En los últimos años la ONG ha iniciado una fuerte campaña contra el sector que no ha hecho más que trate de instalar una imagen apocalíptica sobre la realidad de Magallanes. Algo que está muy lejos de la realidad.
Pero a la salvadores no parece importarles que existen altos estándares de producción y que la industria entrega más de 7000 empleos con salarios por encima del promedio nacional.
Puerto Natales sin duda tendría un paisaje bastante menos exitoso de no ser por el impacto positivo de la salmonicultura en su sociedad otrora pobre y olvidada. Una sociedad donde hoy convergen por cierto la salmonicultura y el turismo internacional.
Los productores del documental de HBO explican que detrás de esta de solidaridad se esconde una nueva forma del racismo.
En otras palabras los salvadores creen que pueden hacer mucho más por las personas que son objeto de su obsesión que ellos por sí mismos.
Claramente esto recuerda el rol del millonario matrimonio Tompkins que desembarcó en Chile en los 90 para salvar a Chile de su propia historia. Y así también poderosas ONGs financiadas algunas por las empresas de estos magnates o compañías amigas.
El resultado profundamente negativo comienza a hacerse notar en la región de Magallanes con el retroceso del empleo y situaciones de incertidumbre que habían quedado en el pasado.
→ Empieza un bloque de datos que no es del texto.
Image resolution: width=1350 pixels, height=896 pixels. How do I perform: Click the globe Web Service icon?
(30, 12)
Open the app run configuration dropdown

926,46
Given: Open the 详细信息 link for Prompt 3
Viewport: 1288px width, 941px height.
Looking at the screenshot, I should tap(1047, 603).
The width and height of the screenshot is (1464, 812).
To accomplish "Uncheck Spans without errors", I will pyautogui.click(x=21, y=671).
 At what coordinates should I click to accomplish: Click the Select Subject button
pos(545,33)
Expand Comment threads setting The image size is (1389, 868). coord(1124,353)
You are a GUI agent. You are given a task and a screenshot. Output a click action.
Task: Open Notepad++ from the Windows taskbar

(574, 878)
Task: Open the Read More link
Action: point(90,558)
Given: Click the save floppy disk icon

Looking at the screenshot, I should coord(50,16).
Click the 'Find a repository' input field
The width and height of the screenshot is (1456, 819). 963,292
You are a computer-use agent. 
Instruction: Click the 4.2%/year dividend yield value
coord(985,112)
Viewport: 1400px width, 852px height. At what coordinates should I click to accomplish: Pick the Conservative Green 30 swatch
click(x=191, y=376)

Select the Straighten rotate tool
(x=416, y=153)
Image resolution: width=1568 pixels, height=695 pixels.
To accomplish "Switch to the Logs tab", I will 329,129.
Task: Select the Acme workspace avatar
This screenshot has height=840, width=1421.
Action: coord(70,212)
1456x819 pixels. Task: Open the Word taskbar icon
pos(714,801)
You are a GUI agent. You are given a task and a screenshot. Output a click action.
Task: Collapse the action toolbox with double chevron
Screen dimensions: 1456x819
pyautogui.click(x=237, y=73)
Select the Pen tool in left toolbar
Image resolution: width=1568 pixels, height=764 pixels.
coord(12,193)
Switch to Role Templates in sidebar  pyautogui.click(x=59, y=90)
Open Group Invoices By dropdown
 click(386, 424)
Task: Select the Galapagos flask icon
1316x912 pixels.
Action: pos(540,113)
Los visionarios salvadores calaron en ciertas capas del gobierno y de actores políticos que tampoco tienen muy claro los alcances del desarrollo industrial en Magallanes.
Justo por estos días se lleva adelante un encuentro empresarial que reúne a representantes de todo el país. Una convocatoria a contramano de lo que esperan lograr los salvadores de turno: expulsar a la población local por su propio bien. Convertir Magallanes en un parque nacional exclusivo para turistas y algunos millonarios.
“Williams sostiene que cualquiera que observe de cerca encontrará el mensaje justo frente a él. “Este es un problema continuo en África. Este es un problema constante en Uganda”, afirmó. “Si te preocupas por la gente y si te preocupas por ayudar a la gente, prestarías atención al daño y la devastación que estos evangélicos estadounidenses están causando. No digo que todos sean malos, pero el salvador blanco es una forma de racismo”, indica el productor de “Síndrome del Salvador”.
Sus palabras resuenan muy cerca de nuestro sur.